Located between French Polynesia and Samoa, the Cook Islands is a stunningly beautiful archipelago in the South Pacific. It comprises 15 islands that include the cultural hub of Raratonga (home to the capital Avarua) and the honeymooning getaway of Aitutaki. While volcanic peaks and dense forests dominate their interior, the islands are surrounded by coral reefs teeming with marine life.
Things to do in Cook Islands
Whether you want to immerse yourself in the local culture or experience a castaway adventure, the Cook Islands are what a Polynesian vacation is all about.

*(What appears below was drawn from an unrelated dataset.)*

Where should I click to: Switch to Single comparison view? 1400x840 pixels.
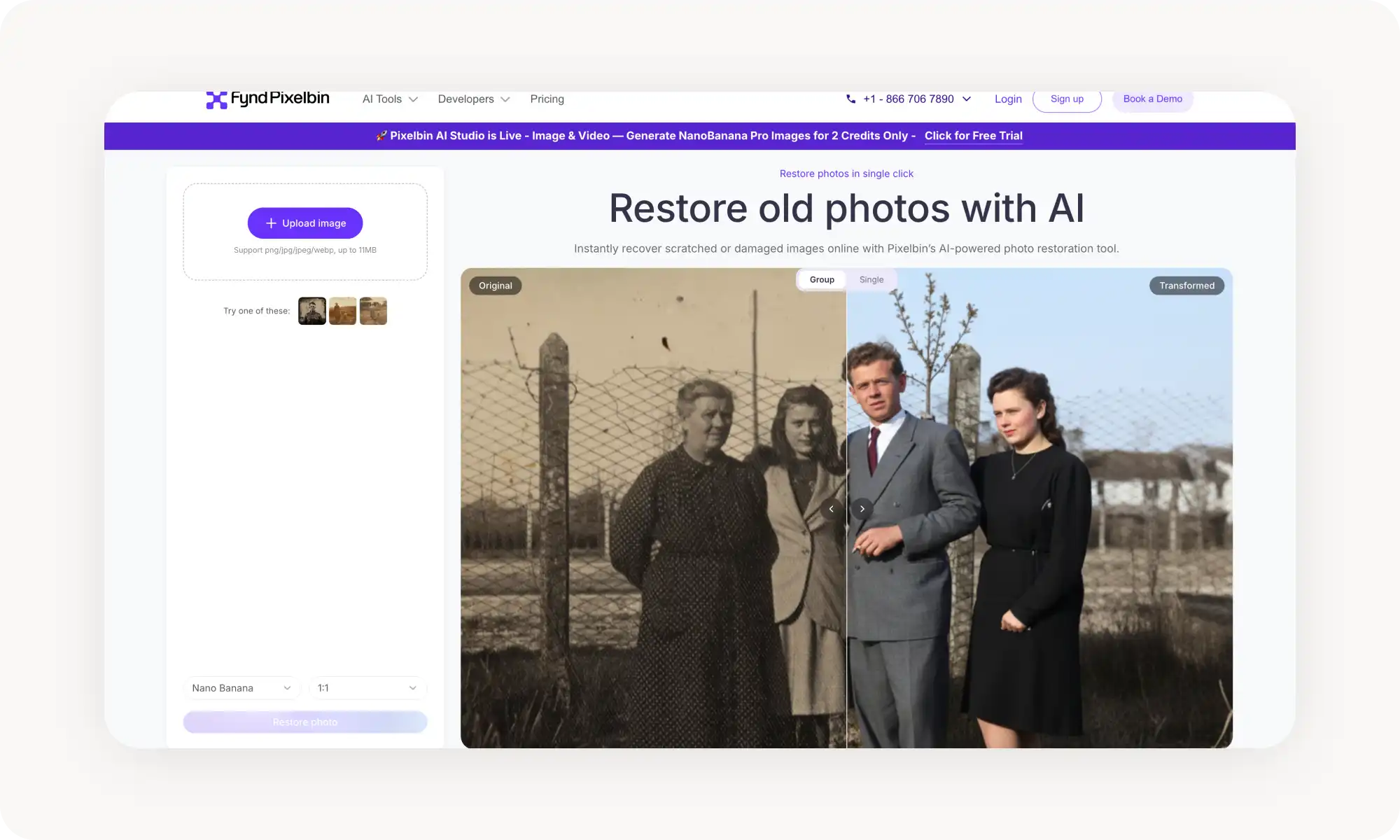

Explore Raratonga. The largest of the Cook Islands, Raratonga is also the country’s cultural and political hub, with palm-fringed beaches and breezy restaurants ringing its shores. You can learn about traditional life on the Cook Islands at Te Vara Nui Village, which hosts cooking, dancing and weaving demonstrations. Snorkel amidst parrot fish and Moorish idols in the Aroa Marine Reserve or enjoy the fragrance of tropical flowers at the Maire Nui Gardens.
Hike to Te Rua Manga. One of Raratonga’s most distinctive landmarks is Te Rua Manga (“The Needle”), a striking rock formation that offers magnificent views across the surrounding coastline. It can be accessed along a cross-island track that takes in the island’s lush forests, with a swim at the base of Wigmore’s Waterfall always a highlight.
Relax on Aitutaki. Famed for its picture-perfect lagoon, Aitutaki is surrounded by crystal clear waters dotted with 21 idyllic motus. You can kayak between the islets to find your own piece of paradise or take a day trip to one of the most visited islets, Tapuaetai. If you’re feeling energetic, follow the trail that leads to the top of Maunga Pu for elevated views across Aitutaki.
Getting around Cook Islands
Rarotonga International Airport is the main aviation gateway to the Cook Islands and has flights to destinations across Oceania and the United States. Buses travel around Raratonga while flights are the main means of getting to the other islands. Bicycles are a popular way of exploring the islands.